- Письменное задание -
Дословно перепишите строки записей, начиная с самой первой и заканчивая строкой, в которой есть "will (221, 245).", включая ее.

■ ■ ■ ■

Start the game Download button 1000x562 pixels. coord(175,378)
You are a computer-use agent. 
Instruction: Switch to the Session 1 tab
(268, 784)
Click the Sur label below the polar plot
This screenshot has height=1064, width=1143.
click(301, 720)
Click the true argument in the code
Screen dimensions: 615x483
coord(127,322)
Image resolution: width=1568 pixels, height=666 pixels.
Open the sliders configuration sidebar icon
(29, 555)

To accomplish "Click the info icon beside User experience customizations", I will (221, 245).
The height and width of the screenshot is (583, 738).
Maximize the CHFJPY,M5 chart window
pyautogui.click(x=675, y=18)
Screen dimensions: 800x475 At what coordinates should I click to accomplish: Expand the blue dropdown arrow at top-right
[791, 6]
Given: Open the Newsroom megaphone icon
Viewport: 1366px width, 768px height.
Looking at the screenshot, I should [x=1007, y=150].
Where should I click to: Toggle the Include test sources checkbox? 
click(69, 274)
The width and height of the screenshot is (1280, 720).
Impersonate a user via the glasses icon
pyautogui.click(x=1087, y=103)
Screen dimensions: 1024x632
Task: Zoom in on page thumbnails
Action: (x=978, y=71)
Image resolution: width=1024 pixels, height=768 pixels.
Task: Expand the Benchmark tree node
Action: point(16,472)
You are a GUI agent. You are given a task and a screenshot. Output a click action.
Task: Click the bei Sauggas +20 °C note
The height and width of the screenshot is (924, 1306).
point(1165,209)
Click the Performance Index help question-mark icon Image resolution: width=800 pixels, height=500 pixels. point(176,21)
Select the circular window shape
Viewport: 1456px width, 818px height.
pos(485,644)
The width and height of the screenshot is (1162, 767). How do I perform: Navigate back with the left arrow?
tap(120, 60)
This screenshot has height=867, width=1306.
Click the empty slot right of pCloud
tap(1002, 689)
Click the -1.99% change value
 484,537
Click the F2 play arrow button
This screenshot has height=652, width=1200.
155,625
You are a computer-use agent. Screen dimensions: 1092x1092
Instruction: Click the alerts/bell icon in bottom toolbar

■ ■ ■ ■

- Полный ответ -
Start the game Download button 1000x562 pixels. coord(175,378)
You are a computer-use agent. 
Instruction: Switch to the Session 1 tab
(268, 784)
Click the Sur label below the polar plot
This screenshot has height=1064, width=1143.
click(301, 720)
Click the true argument in the code
Screen dimensions: 615x483
coord(127,322)
Image resolution: width=1568 pixels, height=666 pixels.
Open the sliders configuration sidebar icon
(29, 555)

To accomplish "Click the info icon beside User experience customizations", I will (221, 245).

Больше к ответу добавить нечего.